Durante una entrevista con Canal N, la extitular del Parlamento analizó los factores que permitieron al perulibrista, un representante de la izquierda parlamentaria, obtener 64 votos y superar los 46 que ella logró consolidar. Para la legisladora de Acción Popular, la diferencia no radicó en la capacidad de gestión o en el plan de gobierno, sino en la docilidad política y en las promesas de poder.
“Es más fácil manejarlo a él que a mí, punto. Esa es la verdad”, sentenció la congresista. Según su lectura, las diversas bancadas que votaron a favor de Balcázar —incluyendo sectores que no son de izquierda— buscaron un presidente que no generara fricciones y que permitiera la continuidad de las estructuras de poder actuales, algo que ella, con su intención de dar un “giro al Gabinete”, no garantizaba.
“Él ofrecía los ministerios como caramelos, ah. En general a todas las bancadas”, reveló, confirmando que la repartición de cuotas habría sido la moneda de cambio para que lograra una mayoría cómoda, dejando de lado la meritocracia o el prestigio profesional para ocupar los altos cargos del Estado. Alva aseguró tener conocimiento de que, previo a la elección, se habrían realizado llamadas y ofrecimientos directos de carteras ministeriales a cambio de respaldo en las urnas.
Para la legisladora, el equipo de ministros actual es la prueba fehaciente de que no existía una voluntad real de cambio en el Gobierno. Calificó la situación como un “ruleteo”, donde las mismas figuras de la gestión anterior simplemente han cambiado de silla.
“La ministra de Economía pasó a premier y su viceministro subió a ministro.

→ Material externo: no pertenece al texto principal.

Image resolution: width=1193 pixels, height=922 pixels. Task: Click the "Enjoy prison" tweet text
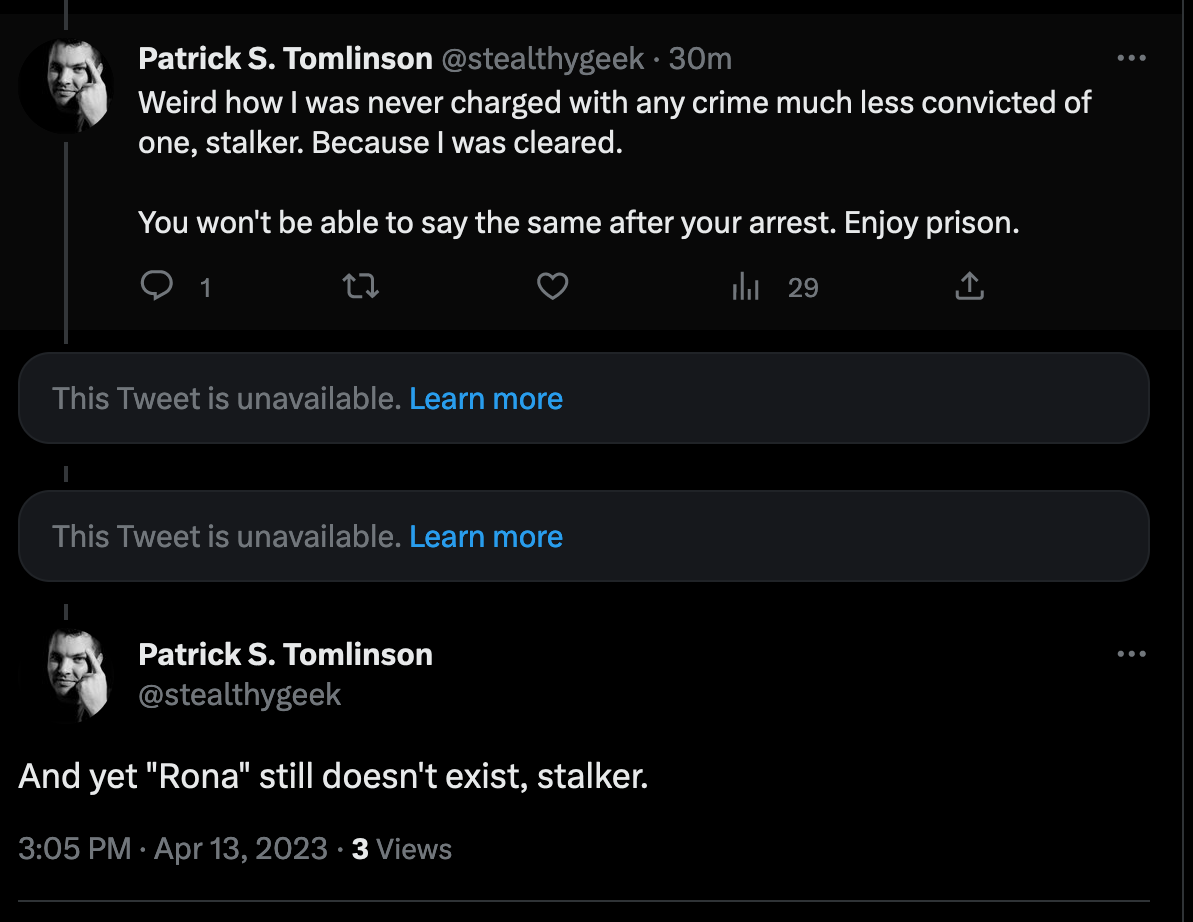[578, 222]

Al final es lo mismo”, cuestionó y recordó que figuras como Hernando de Soto fueron desplazadas de forma poco transparente: “Se entera por la televisión que ya no iba a ser el premier y al final hacen ahí un cambio donde el viceministro de ella subió a ministro de Economía... en el fondo no querían cambiar a nadie”.
Develó que su idea era reemplazar a los ministros puestos por José Jerí para poner a autoridades más experimentadas y que, pese a que no había contactado a nadie, ya contaba con una lista de nombres. “Evidentemente, Somos Perú no quería que se cambie nada, ahí también hubo trabajo de ellos”, mencionó.
“Yo me enfrenté a Pedro Castillo”
En otro momento, mencionó que era entendible que ningún parlamentario de izquierda la respaldara, pues se autodenominó como una de las figuras claves que se enfrentó al golpista Pedro Castillo.
“Yo he sido la figura que me enfrenté a Castillo y ellos [congresistas de izquierda] siguen visitándolo, son muy allegados. Lo entiendo, es su líder y se comprende, ¿no? Pero de ahí a que yo me lleve mal, que tenga antipatías, de ninguna manera", mencionó la parlamentaria.